Winlogbeat Missing Security Events after logfile rotation

Ed_28 · May 5, 2021, 11:50am

Version: 7.12.0
OS: Windows Server 2016

10 second time frame:

3221 reported

3282 Security event log

During that timeframe the security log reaches Max log size and new logfile is created.
Event log automatic backup
Log: Security

jamesspi · May 28, 2021, 11:28am

Hi @Ed_28 ,

Could you provide more details please?
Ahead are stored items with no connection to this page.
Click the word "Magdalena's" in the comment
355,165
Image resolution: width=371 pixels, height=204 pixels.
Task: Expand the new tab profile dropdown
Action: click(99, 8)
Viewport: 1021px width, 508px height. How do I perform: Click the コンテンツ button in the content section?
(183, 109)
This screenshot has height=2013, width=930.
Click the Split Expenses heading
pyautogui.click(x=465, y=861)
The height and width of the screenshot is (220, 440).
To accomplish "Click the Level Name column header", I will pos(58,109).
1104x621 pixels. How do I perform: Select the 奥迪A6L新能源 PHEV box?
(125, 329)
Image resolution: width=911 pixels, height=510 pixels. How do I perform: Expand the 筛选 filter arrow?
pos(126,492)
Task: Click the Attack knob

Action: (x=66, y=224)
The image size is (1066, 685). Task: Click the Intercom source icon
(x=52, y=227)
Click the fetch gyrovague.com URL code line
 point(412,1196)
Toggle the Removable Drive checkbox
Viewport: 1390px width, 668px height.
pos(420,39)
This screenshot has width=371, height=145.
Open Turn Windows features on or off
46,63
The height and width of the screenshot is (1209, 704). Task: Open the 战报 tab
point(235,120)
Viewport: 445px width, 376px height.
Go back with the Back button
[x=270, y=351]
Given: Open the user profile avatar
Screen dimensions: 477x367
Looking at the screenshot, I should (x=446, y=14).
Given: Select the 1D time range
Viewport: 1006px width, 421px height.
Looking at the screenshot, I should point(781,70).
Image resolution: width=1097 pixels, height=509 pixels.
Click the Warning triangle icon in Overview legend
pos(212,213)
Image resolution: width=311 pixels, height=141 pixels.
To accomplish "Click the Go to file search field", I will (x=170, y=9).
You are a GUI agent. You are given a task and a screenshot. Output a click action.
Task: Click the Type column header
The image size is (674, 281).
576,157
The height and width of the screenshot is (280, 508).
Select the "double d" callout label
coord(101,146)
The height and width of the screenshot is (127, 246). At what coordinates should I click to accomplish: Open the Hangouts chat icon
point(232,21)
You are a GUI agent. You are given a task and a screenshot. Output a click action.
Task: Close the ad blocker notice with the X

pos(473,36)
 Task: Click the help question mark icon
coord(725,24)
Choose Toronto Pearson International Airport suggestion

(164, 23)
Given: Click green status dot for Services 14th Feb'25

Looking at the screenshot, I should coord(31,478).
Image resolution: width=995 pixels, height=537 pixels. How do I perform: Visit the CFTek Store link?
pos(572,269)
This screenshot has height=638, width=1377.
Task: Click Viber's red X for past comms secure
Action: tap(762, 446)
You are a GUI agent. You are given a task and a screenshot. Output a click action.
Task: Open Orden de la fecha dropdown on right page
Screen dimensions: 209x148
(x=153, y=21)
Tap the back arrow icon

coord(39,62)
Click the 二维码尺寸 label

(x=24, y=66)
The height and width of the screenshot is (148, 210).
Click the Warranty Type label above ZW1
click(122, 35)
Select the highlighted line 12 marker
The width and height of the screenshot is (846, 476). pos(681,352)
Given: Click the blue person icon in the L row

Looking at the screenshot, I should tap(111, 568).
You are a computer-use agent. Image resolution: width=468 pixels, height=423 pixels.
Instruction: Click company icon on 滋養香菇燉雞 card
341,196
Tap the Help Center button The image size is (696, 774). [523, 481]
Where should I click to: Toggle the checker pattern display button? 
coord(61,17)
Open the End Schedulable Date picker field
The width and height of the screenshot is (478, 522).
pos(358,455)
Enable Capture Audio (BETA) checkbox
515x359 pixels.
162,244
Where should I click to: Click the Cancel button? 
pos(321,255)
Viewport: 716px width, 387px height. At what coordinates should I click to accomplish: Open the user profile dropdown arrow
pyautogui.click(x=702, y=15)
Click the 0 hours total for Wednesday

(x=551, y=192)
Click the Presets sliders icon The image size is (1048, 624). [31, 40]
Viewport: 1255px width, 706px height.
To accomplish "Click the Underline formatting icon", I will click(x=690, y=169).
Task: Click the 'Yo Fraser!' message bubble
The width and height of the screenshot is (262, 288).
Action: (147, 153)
I'm not entirely sure what you're asking.

Thanks!

Ed_28 · May 28, 2021, 12:24pm

Hi,

The Security event log size has been set to 200MB. When the size is reached the log file is archived and a new log file is created.
During that time frame the logs that land in the Security Event log are not transferred by the winlogbeat service.
3221 log entries are that are sent by the winlogbeat
3282 events are that are inside the 2 logfiles
in a 10 second timeframe.

jamesspi · June 21, 2021, 7:03am

Hey @Ed_28 sorry for not getting back to you sooner.

Is this happening just for the security event logs, or any other windows events? Just want to check if it's specific to one topic vs all windows event logs.

Thanks,
James

Ed_28 · June 21, 2021, 8:06am

The security logs are the fastest to generate so cannot be sure. Other logs do not rotate that often.

system · July 19, 2021, 10:07am

This topic was automatically closed 28 days after the last reply. New replies are no longer allowed.